Problem
Given an n x n matrix where each of the rows and columns is sorted in ascending order, return the kth smallest element in the matrix.
Note that it is the kth smallest element in the sorted order, not the kth distinct element.
You must find a solution with a memory complexity better than O(n2).
Example 1:
Input: matrix = [[1,5,9],[10,11,13],[12,13,15]], k = 8
Output: 13
Explanation: The elements in the matrix are [1,5,9,10,11,12,13,13,15], and the 8th smallest number is 13
Example 2:
Input: matrix = [[-5]], k = 1
Output: -5
Solution
/**
* @param {number[][]} matrix
* @param {number} k
* @return {number}
*/
var kthSmallest = function(matrix, k) {
const minHeap = Heap((a, b) => a.val - b.val)(
matrix.map((arr, rowIndex) => ({
val: arr[0],
rowIndex,
columnIndex: 0,
})),
)
for (let i = 1; i < k; i++) {
const { rowIndex, columnIndex } = minHeap.extract()
if (matrix[rowIndex][columnIndex + 1] !== undefined) {
minHeap.add({
val: matrix[rowIndex][columnIndex + 1],
rowIndex,
columnIndex: columnIndex + 1,
})

GIVEN MATERIAL>
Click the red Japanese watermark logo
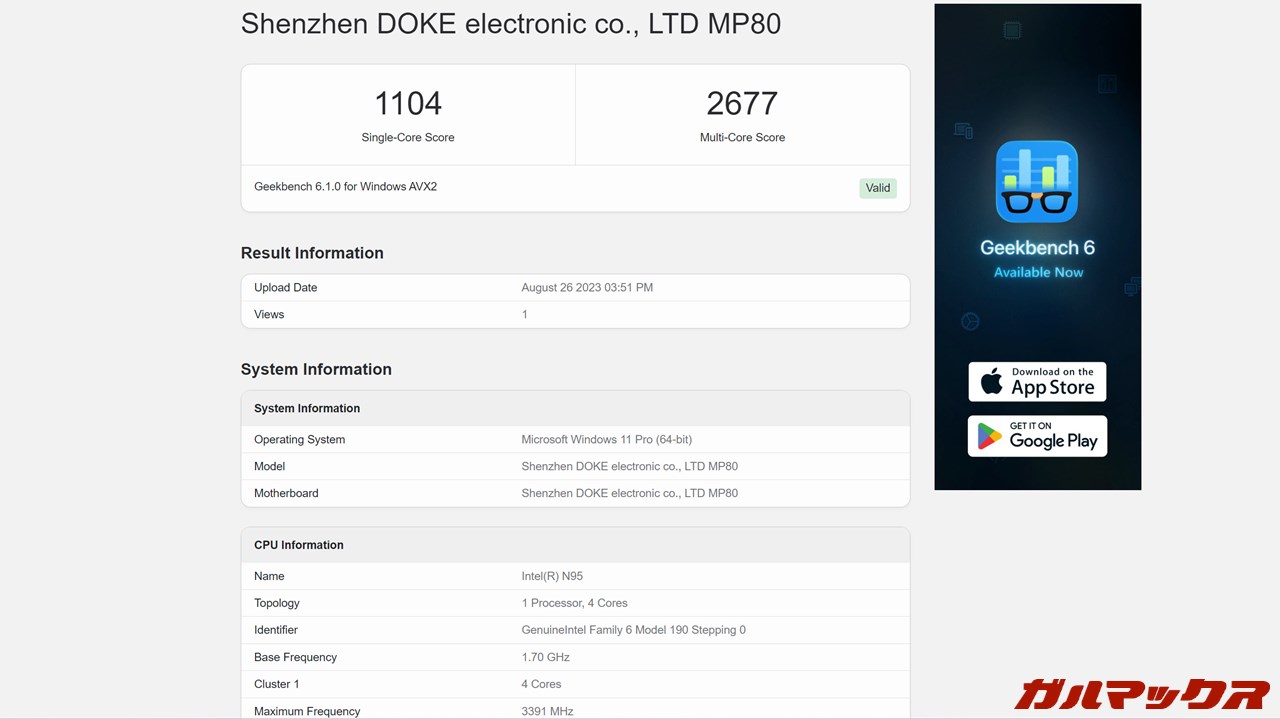The image size is (1280, 719). [x=1141, y=694]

SET TASKS>
1 > In the kth-smallest matrix problem, copy the passage that opens with the words containing "Note that it" and closes with "better than O(n2).".
2 > In the kth-smallest matrix problem, what output does Example 1 give for k = 8?

RESPONSES IN ORDER>
1 >
Note that it is the kth smallest element in the sorted order, not the kth distinct element.
You must find a solution with a memory complexity better than O(n2).

2 > 13